Headliners at the event include Q&As with “renegade” film directors Ken Russell and Nick Roeg, a show by Apichatpong Weerasethakul, the “godfather” of independent Thai film, and interaction with professional “troublemakers” The Yes Men, who have made a career out of showing up “dehumanisation” by the White House, McDonalds and the World Trade Organisation.

“Driving to work, calling a friend, walking along the street are things that become so normal we don’t even think about them,” says AND producer Gabrielle Jenks.

“The events round the city will expose invisible rules we live our lives by.”

An example she gives is the ordinary Saturday institution of Grandstand, which was ditched in favour of a sporting culture now dominated by celeb pundits, Sky Sports, stadiums and sponsorship.

The People Speak collective rip off the packaging. They’ve trained young people to be football pundits, gone to film a football match, for no money at all, then stuck their own Grandstand in a field to be screened.

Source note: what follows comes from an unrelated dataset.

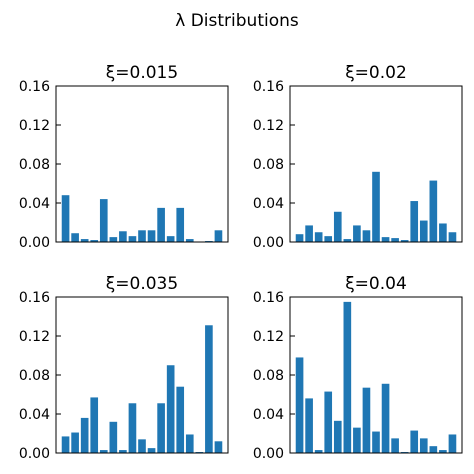  What do you see at coordinates (142, 284) in the screenshot?
I see `subplot-title: ξ=0.035` at bounding box center [142, 284].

Political projection artist Krzysztof Wodiczko will explore the aftermath of war, once soldiers have vanished into ordinary life.

He will project, onto landmarks like the Catholic Cathedral, real-life images and interviews with North West soldiers, struggling with isolation and post traumatic stress disorder.

A scene-by-scene remake of film Darling, called Action Diana, starring the Great British public playing the parts of the likes of Julie Christie will be premiered at FACT – shaking up performer and consumer roles.

And beware a trip to the shops.

Chris O’Shea has used the BBC screen in Clayton Square to literally grab shopper’s attention.

Inspired by “mythical giants” he’s invented a giant hand to reach out of the screen and “playfully transform them” from September 21-27, says Gabriella. On Thursday September 24 events will be open until late.